その後の日々は心の中に出来た大きな穴を感じながら、いつもと同じように過ごしました。幸か不幸か、その日以降雨はほとんど降らず、妹と雨を眺めることはありませんでした。何度か会話も交わしましたが他愛もない話ばかりでした。あるいは変化を厭う妹は、僕の心の変化にあっさり気付いていたかもしれません。ですが僕は変化などしていないふりをし続けました。妹への愛情は何一つとして変わっていませんでしたが、自分への嫌悪と恥が強く心に根を張り、形を変えていたのでした。
七月に入り、妹はあっさりと嫁入りしました。父は満足げに頷き、僕もなんとか笑いながら送り出しました。僕の硬い笑顔を見た妹は珍しく何か言いたげな目をしていましたが、結局何かを言うことはありませんでした。泣く母の相手をしなければならなかったからです。妹は最後に、大変お世話になりました、と他人行儀に頭を下げました。
良い娘を持ちました、と、涙を拭いながら母は言いました。
「自分があちらへ嫁入りすれば、家は残るのでしょう、と。本当に良い子です。私たちの為に文句の一つも言わずに受け入れてくれたのですから」
僕は何も言わず、空を見上げました。妹は言うなれば、僕らのためにそうなったのです。妹に助けられながらこの先ずっと生きていくことになるのだと悟った瞬間、自分の愚かさに気付いた時のあの絶望感がわき上がってきました。

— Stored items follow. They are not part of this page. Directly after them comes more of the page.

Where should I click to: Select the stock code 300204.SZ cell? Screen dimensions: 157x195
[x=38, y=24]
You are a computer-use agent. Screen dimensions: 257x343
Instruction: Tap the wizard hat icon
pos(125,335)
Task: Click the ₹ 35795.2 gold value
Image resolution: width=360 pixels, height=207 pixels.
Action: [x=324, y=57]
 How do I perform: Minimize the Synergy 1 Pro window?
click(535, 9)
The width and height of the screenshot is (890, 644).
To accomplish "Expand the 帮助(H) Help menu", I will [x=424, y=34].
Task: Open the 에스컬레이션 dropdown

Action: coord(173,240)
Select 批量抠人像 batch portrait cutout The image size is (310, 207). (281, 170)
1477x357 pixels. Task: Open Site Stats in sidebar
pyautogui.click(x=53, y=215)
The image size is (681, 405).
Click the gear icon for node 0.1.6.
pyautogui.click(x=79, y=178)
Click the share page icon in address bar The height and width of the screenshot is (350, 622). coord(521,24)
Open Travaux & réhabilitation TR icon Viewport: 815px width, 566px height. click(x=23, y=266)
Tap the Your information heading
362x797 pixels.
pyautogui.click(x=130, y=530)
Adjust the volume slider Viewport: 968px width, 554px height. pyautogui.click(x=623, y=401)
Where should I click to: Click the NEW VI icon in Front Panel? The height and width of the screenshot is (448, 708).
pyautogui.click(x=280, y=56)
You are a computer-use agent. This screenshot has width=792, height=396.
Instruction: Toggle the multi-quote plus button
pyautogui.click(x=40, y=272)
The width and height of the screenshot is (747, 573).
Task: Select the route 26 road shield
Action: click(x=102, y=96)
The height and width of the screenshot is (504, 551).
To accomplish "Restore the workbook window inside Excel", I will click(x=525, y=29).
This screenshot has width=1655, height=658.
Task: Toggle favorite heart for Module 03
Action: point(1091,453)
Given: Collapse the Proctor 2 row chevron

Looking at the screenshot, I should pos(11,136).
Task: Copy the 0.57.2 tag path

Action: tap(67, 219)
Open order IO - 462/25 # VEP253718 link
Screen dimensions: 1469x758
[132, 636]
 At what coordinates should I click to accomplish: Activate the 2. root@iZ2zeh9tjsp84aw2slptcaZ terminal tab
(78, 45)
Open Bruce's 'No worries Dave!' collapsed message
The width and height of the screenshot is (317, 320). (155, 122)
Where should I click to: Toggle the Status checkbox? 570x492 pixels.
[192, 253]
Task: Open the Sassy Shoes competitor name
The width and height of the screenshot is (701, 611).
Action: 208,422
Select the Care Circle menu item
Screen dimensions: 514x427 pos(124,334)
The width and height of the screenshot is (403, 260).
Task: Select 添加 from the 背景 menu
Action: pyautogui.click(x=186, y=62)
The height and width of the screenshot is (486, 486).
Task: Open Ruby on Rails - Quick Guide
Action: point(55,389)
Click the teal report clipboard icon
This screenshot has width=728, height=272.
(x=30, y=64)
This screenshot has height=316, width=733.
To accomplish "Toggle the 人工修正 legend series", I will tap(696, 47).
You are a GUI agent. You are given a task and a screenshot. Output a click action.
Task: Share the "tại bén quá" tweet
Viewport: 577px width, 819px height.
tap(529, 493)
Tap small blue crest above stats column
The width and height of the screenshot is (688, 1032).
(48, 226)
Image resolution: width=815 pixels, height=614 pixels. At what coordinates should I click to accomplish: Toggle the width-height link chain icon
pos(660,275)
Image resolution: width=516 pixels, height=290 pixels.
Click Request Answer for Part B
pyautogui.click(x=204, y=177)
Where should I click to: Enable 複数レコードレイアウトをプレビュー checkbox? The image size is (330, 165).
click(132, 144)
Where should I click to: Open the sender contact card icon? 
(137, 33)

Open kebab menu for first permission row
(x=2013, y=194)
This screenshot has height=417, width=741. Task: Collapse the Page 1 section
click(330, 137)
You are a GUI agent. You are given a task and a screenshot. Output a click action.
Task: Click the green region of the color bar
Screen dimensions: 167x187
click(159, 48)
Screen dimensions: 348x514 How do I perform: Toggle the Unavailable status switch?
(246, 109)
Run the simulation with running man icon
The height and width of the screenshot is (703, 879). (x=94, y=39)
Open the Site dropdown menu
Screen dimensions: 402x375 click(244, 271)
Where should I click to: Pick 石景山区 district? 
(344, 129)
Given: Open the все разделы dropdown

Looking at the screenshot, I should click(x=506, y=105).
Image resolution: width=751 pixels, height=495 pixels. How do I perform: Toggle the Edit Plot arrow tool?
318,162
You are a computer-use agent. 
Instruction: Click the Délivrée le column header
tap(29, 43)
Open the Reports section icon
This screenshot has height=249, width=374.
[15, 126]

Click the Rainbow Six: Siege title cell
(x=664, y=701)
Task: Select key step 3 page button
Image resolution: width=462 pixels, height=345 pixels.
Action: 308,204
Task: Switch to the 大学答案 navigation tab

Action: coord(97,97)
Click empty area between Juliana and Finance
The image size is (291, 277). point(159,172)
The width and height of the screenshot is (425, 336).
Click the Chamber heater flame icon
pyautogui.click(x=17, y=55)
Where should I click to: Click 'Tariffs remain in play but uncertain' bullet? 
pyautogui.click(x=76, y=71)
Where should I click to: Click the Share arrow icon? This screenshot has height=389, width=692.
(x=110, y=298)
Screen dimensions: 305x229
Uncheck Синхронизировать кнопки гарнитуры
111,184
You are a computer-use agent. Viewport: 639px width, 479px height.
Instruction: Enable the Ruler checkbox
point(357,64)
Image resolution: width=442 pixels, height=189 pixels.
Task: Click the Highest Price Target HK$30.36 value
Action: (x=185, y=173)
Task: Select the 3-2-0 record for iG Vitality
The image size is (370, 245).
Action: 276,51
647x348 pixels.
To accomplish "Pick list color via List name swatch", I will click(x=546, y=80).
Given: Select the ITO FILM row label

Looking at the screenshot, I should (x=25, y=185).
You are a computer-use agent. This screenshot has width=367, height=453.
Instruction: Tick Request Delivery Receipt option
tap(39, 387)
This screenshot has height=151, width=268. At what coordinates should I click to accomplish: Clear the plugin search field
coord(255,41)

梅雨の明けた空からぽつり、と雨粒がいくらか落ちてきました。狐の嫁入りでした。
まるで涙のようでした。そう言えば僕は、妹が泣いているところを見たことがありませんでした。降る雨は妹の代わりに泣いていたのかもしれない、と思うと愛しいような悲しいような、よく分からない気持ちになり目の前が霞みました。幸い、目尻から溢れた涙は雨と混ざり、誰にも気付かれませんでした。


僕はどこまでも愚かな人間でした。思うだけ思って行動にせず、あとになってそれを深く悔いるのです。そんなことばかりでした。
僕の後悔はいまだに尽きることを知りません。あのとき、本当に妹を殺めていたら。触れられなかった肩に触れていたら。いいえ、そもそも殺そうなどと考えず、例えば妹を無理矢理でも連れ出していたら。ありえなかったありとあらゆる出来事が僕の歪んだ恋心を突き刺してゆくのでした。
今でも時折、妹が最後に見せたあの物言いたげな瞳を思い出します。今更何を言いたかったのか問う訳にもいきませんし出来る訳もありません。もしかしたら最後の最後に、僕に助けを求めていたのかもしれません。澱のように留まったそれはやはり僕の後悔へと繋がるのでした。
それでも雨は降り続けます。だから僕はただそれを、あのころのように静かに眺め続けるのです。絶え間なく落ちてくる雨粒の向こう側にいるであろう、その人を思いながら。